Aim:
Show each line of the items that contains the word "pixels".

Material provided:
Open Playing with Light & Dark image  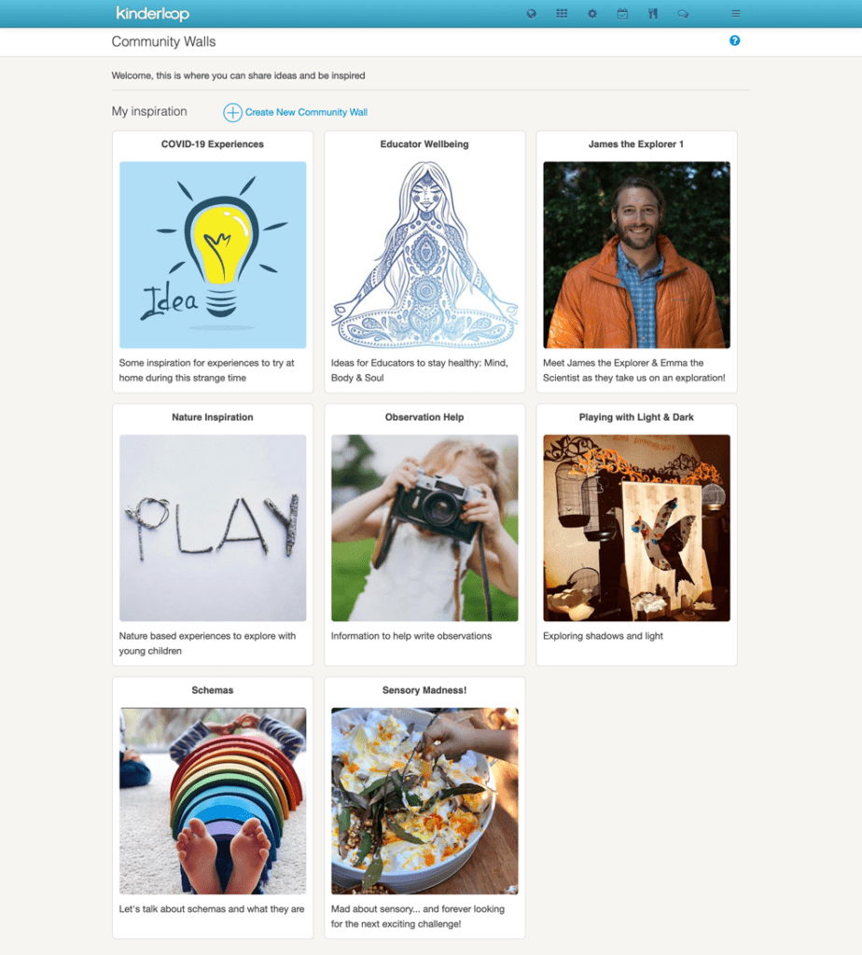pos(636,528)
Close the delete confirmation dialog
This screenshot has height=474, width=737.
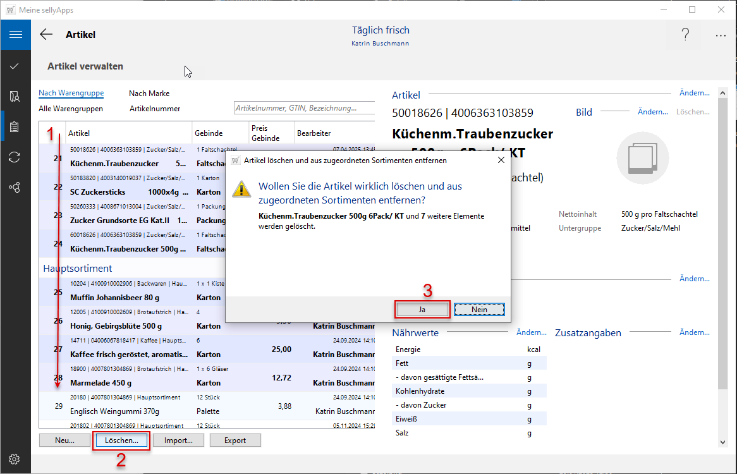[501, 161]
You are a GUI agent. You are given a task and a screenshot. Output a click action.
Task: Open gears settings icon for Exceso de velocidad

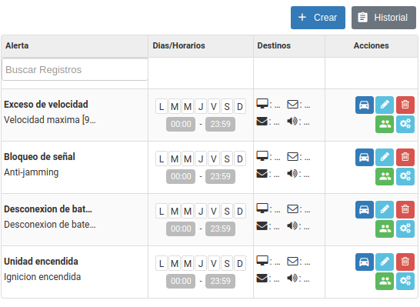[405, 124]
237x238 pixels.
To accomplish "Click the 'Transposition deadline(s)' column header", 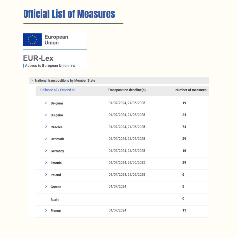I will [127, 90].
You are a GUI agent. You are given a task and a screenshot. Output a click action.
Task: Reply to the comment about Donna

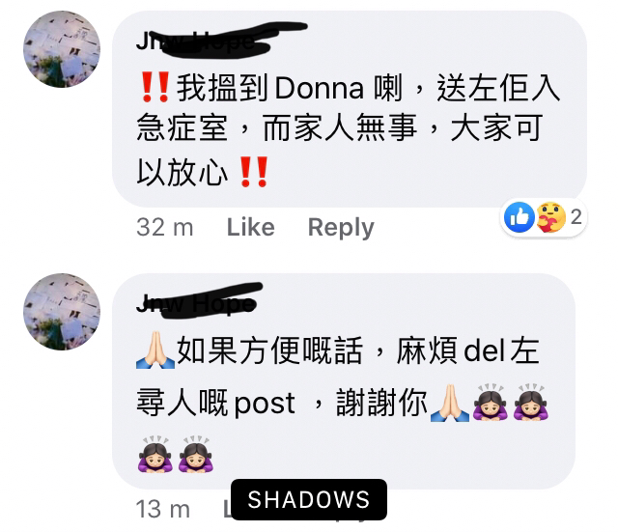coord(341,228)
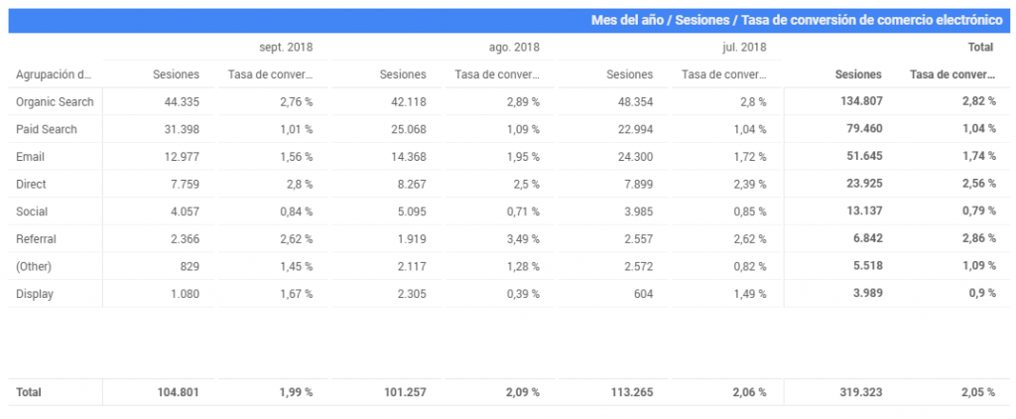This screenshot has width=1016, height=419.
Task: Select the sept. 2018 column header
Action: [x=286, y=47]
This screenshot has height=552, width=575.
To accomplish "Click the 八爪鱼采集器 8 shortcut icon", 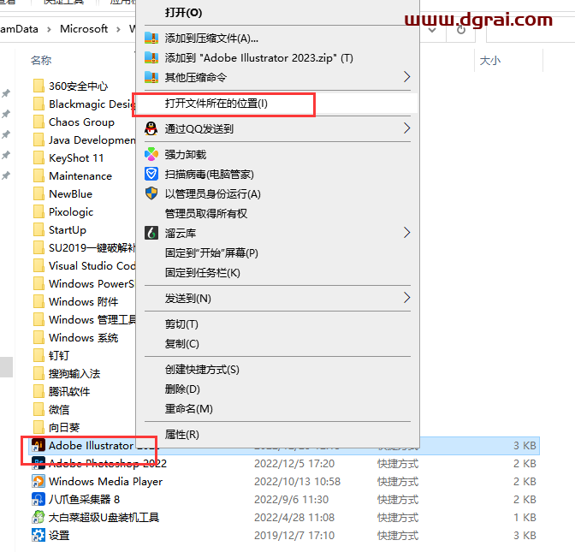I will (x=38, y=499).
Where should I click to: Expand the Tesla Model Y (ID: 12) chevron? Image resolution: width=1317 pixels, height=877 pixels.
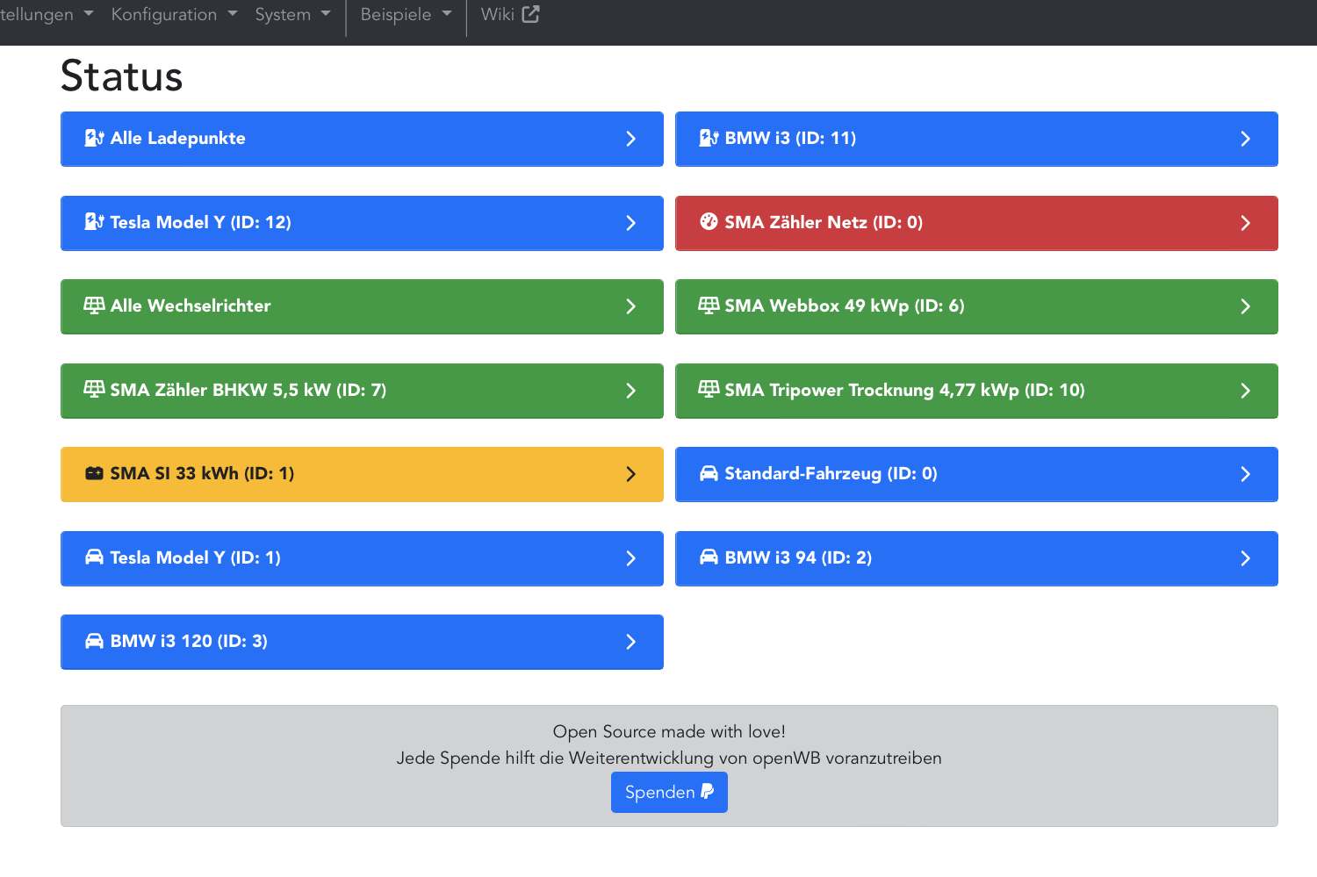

Exercise response:
237x238 pixels.
Where should I click to: Expand the Tesla Model Y (ID: 12) chevron? Image resolution: width=1317 pixels, height=877 pixels.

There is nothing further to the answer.